Scott W. Sunquist calls the American church to observe the diversity in ecclesiologies around the world.
The recent revival of interest in biblical gender roles—how men and women serve in the church and function at home in relation to each other—seems to be focused in the Western church, especially in the US. Christianity Today reached out to Gordon-Conwell Theological Seminary president Scott W. Sunquist, who is also a missiologist with expertise in non-Western Christianity, to ask about the global context around gender and the church.
This interview has been lightly edited for style and clarity.
How have the terms of the gender roles debate come to be defined in the evangelical church?
Two prefatory comments: First, “evangelical” has become a contested category, so whenever we ask about “the evangelical church,” we need to further specify which family or tradition we are talking about.

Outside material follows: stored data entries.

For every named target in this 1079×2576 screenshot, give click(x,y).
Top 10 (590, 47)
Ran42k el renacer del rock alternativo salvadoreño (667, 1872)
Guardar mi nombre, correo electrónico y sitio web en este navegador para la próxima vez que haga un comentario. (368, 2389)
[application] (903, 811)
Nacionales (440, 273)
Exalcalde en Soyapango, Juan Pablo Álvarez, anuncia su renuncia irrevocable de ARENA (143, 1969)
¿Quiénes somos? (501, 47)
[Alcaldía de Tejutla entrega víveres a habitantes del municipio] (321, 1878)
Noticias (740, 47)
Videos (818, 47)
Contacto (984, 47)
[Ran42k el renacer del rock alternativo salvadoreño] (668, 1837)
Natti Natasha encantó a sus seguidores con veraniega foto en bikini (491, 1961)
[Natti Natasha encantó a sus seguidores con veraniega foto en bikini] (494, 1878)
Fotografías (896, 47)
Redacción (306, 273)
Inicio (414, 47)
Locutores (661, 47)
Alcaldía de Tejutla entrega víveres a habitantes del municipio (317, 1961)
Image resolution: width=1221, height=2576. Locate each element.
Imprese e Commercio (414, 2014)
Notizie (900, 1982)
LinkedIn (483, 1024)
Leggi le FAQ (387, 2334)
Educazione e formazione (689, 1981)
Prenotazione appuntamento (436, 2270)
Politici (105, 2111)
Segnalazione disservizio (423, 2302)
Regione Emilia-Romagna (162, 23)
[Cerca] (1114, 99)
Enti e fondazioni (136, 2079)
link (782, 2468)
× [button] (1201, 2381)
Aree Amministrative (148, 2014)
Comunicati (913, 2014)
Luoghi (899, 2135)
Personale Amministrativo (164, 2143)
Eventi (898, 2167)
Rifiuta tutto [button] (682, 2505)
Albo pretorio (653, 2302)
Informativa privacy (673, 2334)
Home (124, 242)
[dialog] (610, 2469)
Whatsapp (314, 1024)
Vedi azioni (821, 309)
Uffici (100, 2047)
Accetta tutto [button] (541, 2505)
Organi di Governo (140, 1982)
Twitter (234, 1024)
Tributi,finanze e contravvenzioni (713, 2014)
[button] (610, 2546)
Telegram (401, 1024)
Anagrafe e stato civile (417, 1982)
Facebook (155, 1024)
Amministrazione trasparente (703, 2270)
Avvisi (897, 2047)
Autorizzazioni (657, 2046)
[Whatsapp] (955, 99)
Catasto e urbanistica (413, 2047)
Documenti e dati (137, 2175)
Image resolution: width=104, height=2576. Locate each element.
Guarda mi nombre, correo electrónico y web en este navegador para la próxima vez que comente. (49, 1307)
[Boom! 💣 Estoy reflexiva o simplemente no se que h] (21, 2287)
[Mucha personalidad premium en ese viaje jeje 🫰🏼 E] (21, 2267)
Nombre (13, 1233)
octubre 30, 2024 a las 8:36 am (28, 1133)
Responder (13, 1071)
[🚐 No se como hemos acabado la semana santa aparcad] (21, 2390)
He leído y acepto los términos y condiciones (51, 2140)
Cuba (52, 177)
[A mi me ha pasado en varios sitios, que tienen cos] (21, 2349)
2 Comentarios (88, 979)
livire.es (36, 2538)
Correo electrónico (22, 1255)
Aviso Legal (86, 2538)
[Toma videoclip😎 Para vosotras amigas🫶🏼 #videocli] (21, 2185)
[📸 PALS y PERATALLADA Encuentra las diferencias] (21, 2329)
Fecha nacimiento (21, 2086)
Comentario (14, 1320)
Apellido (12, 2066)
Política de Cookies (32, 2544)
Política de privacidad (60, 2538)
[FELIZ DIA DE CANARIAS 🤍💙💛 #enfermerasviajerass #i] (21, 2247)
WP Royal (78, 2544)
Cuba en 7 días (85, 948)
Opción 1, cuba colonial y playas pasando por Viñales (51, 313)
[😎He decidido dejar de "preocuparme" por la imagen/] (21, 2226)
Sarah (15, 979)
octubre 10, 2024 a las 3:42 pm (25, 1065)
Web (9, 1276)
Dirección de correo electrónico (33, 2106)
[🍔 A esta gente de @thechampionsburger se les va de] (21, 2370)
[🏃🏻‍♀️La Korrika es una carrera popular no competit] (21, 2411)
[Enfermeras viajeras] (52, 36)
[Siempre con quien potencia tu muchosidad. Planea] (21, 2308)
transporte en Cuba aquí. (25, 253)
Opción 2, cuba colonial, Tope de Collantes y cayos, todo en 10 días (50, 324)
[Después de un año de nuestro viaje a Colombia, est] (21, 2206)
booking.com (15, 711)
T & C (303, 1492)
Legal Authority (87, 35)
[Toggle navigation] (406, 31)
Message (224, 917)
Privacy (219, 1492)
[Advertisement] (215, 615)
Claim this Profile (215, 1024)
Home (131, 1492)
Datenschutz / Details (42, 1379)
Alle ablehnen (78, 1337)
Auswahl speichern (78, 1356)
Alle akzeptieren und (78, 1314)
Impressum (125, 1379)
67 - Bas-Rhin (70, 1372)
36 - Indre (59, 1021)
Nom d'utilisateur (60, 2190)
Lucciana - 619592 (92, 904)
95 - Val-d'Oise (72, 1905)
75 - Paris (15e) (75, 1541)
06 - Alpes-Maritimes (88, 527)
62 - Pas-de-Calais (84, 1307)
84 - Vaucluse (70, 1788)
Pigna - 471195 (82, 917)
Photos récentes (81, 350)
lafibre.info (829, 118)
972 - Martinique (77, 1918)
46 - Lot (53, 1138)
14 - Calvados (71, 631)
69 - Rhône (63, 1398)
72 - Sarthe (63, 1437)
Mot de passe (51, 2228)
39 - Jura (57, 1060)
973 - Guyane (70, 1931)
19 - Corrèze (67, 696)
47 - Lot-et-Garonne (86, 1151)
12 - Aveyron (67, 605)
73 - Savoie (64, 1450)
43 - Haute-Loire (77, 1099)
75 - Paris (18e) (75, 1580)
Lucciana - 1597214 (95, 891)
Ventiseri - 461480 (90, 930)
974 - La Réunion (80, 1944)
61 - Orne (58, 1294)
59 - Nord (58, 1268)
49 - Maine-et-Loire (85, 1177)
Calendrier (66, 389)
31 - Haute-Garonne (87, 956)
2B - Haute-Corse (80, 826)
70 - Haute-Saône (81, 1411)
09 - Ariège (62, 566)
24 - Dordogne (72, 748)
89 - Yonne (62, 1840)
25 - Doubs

Secondly, much of the “debate” regarding gender roles occurred when my family was overseas, so we missed the initial formation of the discussion around the words complementarian and egalitarian. They were new concepts that began to spread in the late 1980s.
The evangelical debate around this has been very different from the larger and broader ecumenical discussion regarding the roles of men and women. The Orthodox church does not ordain female priests and neither do Roman Catholics. Protestant mainline churches began opening all offices of the church to women in the wake of the great missionary movement, where women dominated the pioneering work. Pentecostals from the earliest years of the movement recognized the equal function of women and men and so, in that tradition, women were planting and pastoring churches in the early 20th century.